Если бы Соня оставалась на свободе, ее товарищей уже не было бы в живых. Накануне того дня, когда ее арестовали, другим обвиняемым (их в то время было четверо) уже вручили обвинительный акт. Теперь началось дополнительное следствие, составление дополнительного акта, а это требовало времени.,
17 марта арестовали Кибальчича, и опять началась следственная горячка.
Кибальчича водворили по соседству с Соней, но при существовавших обстоятельствах о перестукивании не могло быть и речи.
Здесь, в камере № 2, воспользовавшись тем, что у него, наконец, появилось свободное время — на воле не до того было, — Кибальчич взялся за свой давно заброшенный «проект воздухоплавательного прибора».
«Находясь в заключении, — написал он, — за несколько дней до своей смерти, я пишу этот проект. Я верю в осуществимость моей идеи, и эта вера поддерживает меня в моем ужасном положении.
Если же моя идея после тщательного обсуждения учеными-специалистами будет признана исполнимой, то я буду счастлив тем, что окажу громадную услугу родине и человечеству. Я спокойно тогда встречу смерть, зная, что моя идея не погибнет вместе со мной, а будет существовать среди Человечества, для которого я готов был пожертвовать своей жизнью. Поэтому я умоляю тех ученых, которые будут рассматривать мой проект, отнестись к нему как можно серьезнее и добросовестнее и дать мне на него ответ как можно скорее».

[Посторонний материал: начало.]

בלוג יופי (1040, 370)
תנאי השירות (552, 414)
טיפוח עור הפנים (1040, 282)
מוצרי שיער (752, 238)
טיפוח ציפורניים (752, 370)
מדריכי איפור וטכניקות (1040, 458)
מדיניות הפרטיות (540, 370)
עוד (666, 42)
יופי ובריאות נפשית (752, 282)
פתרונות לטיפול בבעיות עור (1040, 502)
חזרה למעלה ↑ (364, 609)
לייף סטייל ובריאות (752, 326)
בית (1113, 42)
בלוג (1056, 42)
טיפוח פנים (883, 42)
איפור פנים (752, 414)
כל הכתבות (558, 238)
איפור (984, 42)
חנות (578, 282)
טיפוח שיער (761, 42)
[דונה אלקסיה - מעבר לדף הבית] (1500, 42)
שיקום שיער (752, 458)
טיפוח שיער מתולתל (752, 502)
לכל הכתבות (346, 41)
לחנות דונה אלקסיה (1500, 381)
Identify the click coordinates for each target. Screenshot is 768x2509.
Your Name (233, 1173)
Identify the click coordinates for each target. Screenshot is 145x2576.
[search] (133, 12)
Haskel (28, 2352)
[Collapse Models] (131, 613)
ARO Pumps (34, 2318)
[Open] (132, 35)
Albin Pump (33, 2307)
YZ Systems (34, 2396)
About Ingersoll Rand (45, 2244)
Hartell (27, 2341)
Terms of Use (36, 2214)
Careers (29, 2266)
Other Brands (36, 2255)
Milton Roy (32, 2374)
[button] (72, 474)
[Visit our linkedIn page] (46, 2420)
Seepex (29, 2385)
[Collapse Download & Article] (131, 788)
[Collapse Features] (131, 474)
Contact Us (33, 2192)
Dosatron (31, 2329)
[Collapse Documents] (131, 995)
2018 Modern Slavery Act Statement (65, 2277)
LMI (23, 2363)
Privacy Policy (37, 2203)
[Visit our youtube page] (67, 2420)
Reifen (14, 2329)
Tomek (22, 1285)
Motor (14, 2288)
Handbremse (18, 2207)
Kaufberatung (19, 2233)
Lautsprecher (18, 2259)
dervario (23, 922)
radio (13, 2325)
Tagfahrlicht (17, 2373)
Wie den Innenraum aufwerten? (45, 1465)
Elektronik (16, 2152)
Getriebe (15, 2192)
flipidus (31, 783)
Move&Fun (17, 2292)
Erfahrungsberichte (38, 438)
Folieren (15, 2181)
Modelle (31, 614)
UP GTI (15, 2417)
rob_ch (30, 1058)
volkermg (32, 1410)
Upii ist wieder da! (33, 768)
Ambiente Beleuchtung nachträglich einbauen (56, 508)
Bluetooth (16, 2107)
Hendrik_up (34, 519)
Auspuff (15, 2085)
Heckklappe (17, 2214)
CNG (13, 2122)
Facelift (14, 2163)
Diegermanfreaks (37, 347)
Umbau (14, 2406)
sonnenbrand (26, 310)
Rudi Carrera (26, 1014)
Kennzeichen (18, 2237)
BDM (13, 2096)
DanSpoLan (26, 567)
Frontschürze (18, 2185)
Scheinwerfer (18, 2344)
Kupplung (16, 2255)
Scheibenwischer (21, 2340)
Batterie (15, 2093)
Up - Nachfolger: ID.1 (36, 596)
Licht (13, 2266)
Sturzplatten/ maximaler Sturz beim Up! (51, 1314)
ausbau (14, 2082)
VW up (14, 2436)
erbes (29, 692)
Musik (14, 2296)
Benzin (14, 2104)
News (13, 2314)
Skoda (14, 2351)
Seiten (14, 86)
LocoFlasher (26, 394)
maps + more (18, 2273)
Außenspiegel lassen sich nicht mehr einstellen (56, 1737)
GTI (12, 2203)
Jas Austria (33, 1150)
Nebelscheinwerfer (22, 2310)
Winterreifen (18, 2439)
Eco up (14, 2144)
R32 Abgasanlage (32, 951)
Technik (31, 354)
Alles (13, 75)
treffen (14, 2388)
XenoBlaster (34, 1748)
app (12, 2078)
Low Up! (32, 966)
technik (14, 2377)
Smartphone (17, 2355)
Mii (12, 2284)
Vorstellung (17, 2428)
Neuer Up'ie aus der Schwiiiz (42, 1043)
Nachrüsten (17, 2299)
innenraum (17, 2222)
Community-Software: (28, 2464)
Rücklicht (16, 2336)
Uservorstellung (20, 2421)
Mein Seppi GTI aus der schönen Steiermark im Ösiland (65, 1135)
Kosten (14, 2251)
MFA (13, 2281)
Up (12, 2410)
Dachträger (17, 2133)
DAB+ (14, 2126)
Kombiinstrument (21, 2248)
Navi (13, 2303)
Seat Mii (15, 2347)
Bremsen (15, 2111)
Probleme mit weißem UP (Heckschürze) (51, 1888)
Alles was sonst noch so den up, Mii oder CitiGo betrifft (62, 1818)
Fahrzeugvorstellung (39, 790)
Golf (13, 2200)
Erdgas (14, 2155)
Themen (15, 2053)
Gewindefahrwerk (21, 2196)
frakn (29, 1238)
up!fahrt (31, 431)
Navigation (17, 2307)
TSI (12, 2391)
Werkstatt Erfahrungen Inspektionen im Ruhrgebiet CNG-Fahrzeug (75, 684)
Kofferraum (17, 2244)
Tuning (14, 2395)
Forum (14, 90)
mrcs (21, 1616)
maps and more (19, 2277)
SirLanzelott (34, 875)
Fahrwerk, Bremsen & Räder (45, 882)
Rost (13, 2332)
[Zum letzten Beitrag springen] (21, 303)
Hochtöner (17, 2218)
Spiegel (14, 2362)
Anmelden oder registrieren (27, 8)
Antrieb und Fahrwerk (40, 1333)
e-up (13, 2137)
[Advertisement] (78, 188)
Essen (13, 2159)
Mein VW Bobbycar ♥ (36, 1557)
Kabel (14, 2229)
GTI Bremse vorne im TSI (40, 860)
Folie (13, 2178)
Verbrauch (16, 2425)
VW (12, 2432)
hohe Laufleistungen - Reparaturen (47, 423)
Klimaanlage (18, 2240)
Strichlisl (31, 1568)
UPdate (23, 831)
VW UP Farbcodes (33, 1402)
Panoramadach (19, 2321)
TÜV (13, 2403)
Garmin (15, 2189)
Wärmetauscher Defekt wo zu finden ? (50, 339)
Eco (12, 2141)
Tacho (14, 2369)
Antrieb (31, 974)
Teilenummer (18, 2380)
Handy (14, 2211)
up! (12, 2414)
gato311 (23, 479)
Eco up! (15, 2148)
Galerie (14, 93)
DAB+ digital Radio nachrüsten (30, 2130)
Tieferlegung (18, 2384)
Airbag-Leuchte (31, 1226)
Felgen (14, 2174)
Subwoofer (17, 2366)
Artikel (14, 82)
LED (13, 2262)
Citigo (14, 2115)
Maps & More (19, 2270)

(На донесении по этому поводу начальника жандармского управления генерала Комарова государственной полиции, кроме слов «приобщить к делу о 1 марта», есть пометка, которая говорит сама за себя: «давать это на рассмотрение ученых теперь, вряд ли будет своевременно и может вызвать только неуместные толки».
22 марта Соня написала матери письмо. «Дорогая моя, неоцененная мамуля! Меня все давит и мучает мысль, что с тобой. Дорогая моя, умоляю тебя, успокойся, не мучь себя из-за меня, побереги себя ради всех окружающих тебя и ради меня также. Я о своей участи нисколько не горюю, совершенно спокойно встречаю ее, так как давно знала и ожидала, что рано или поздно так будет. И, право же, милая моя мамуля, она вовсе не такая мрачная. Я жила так, как подсказывали мне мои убеждения; поступать же против них я была не в состоянии, поэтому со спокойной совестью ожидаю все, предстоящее мне. И единственно, что тяжелым гнетом лежит на мне, это твое горе, моя неоцененная; это одно меня терзает, и я не знаю, что бы я дала, чтобы облегчить его. Голубонька моя, мамочка, вспомни, что около тебя есть еще громадная семья, и малые и большие, для которых для всех ты нужна, как великая, своей нравственной силой. Я всегда от души сожалела, что я не могу дойти до той нравственной высоты, на которой ты стоишь; но во всякие минуты колебания твой образ меня всегда поддерживал. В своей глубокой привязанности к тебе я не стану уверять, так как ты знаешь, что с самого детства ты была всегда моею самой постоянной и высокой любовью. Беспокойство о тебе было для меня всегда самым большим горем. Я надеюсь, родная моя, что ты успокоишься, простишь хоть частью все то горе, что я тебе причиняю, и не станешь меня сильно бранить; твой упрек единственно для меня тягостный.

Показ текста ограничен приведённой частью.